— TO DO —
Convert the data, from the line containing "You are a GUI" through the end of the data, into a JSON list of strings with one string per line, skipping blank lines. Leave out the images.
========
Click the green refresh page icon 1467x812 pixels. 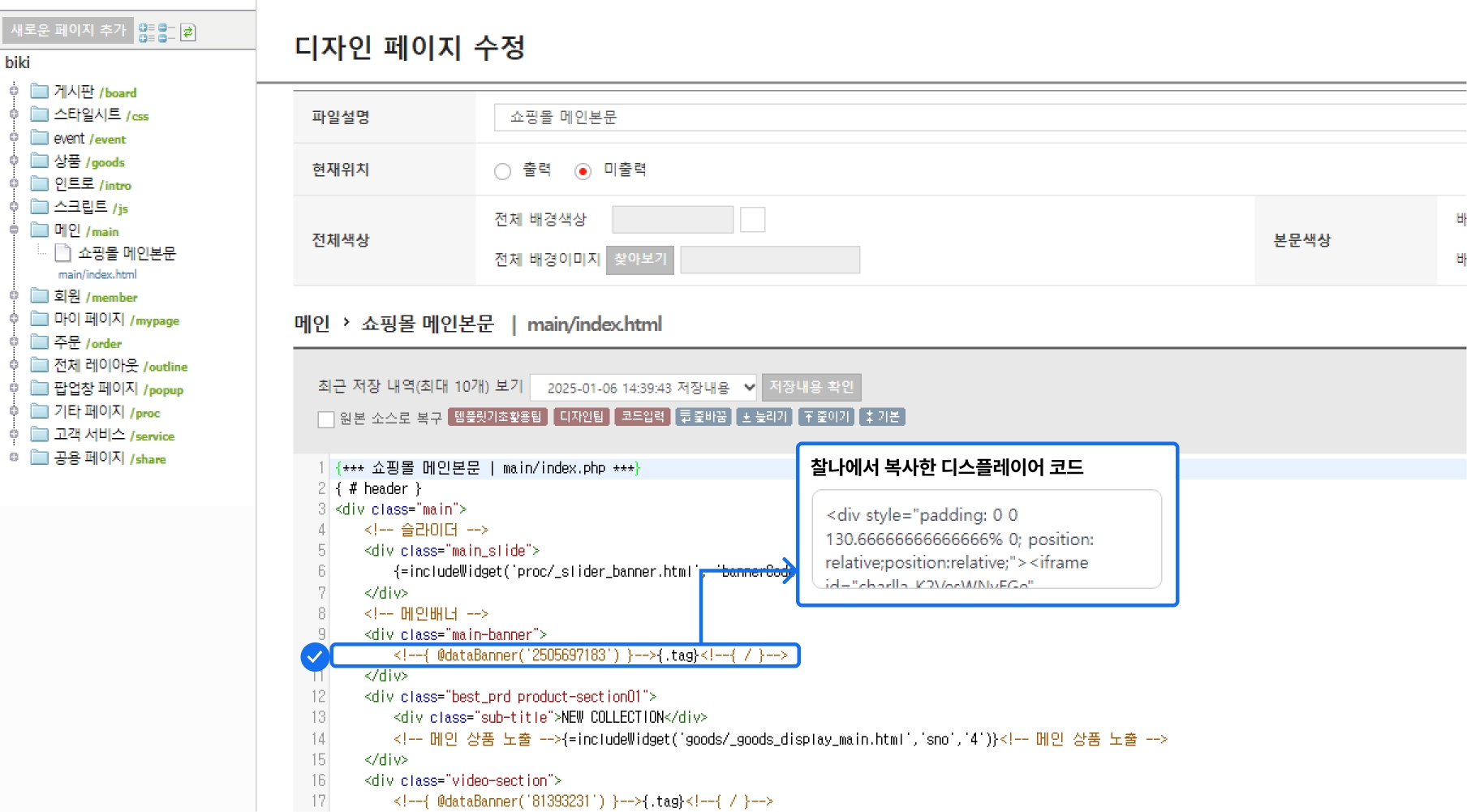188,32
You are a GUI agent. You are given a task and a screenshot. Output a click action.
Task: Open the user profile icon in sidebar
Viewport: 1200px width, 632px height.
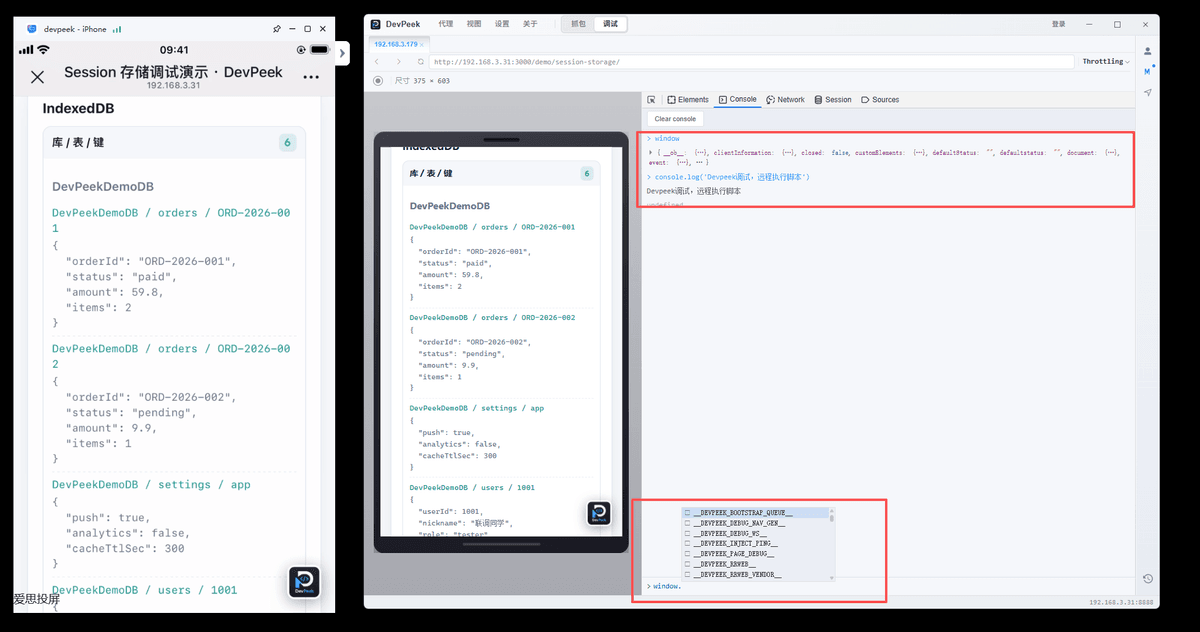(x=1148, y=51)
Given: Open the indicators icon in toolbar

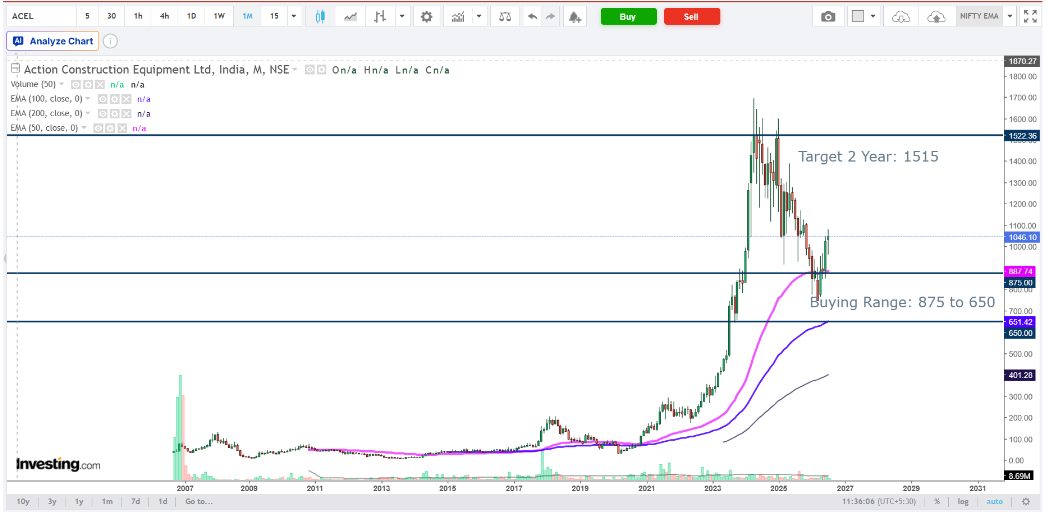Looking at the screenshot, I should 458,17.
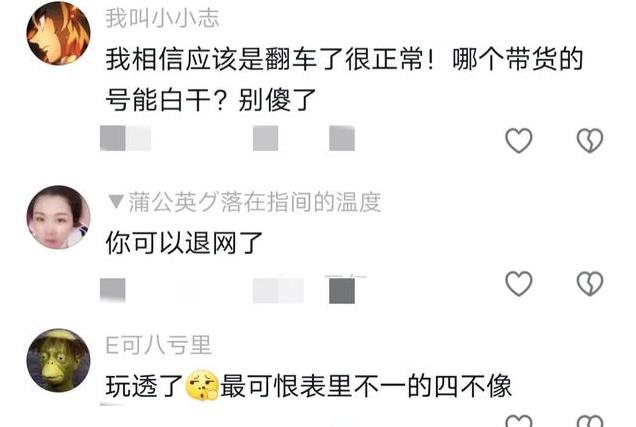Tap comment text 我相信应该是翻车了很正常

[264, 59]
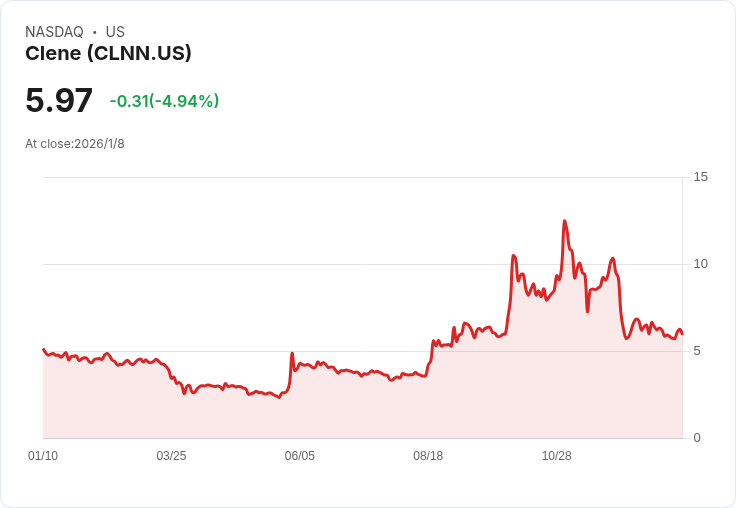Click the rightmost end of the price line
736x508 pixels.
point(682,334)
========
— CORRECT OUTPUT —
[
  "You are a GUI agent. You are given a task and a screenshot. Output a click action.",
  "Task: Open the user profile icon in sidebar",
  "Viewport: 1200px width, 632px height.",
  "(x=1148, y=51)",
  "Given: Open the indicators icon in toolbar",
  "Looking at the screenshot, I should 458,17.",
  "Tap comment text 我相信应该是翻车了很正常",
  "[264, 59]",
  "Click the rightmost end of the price line",
  "736x508 pixels.",
  "point(682,334)"
]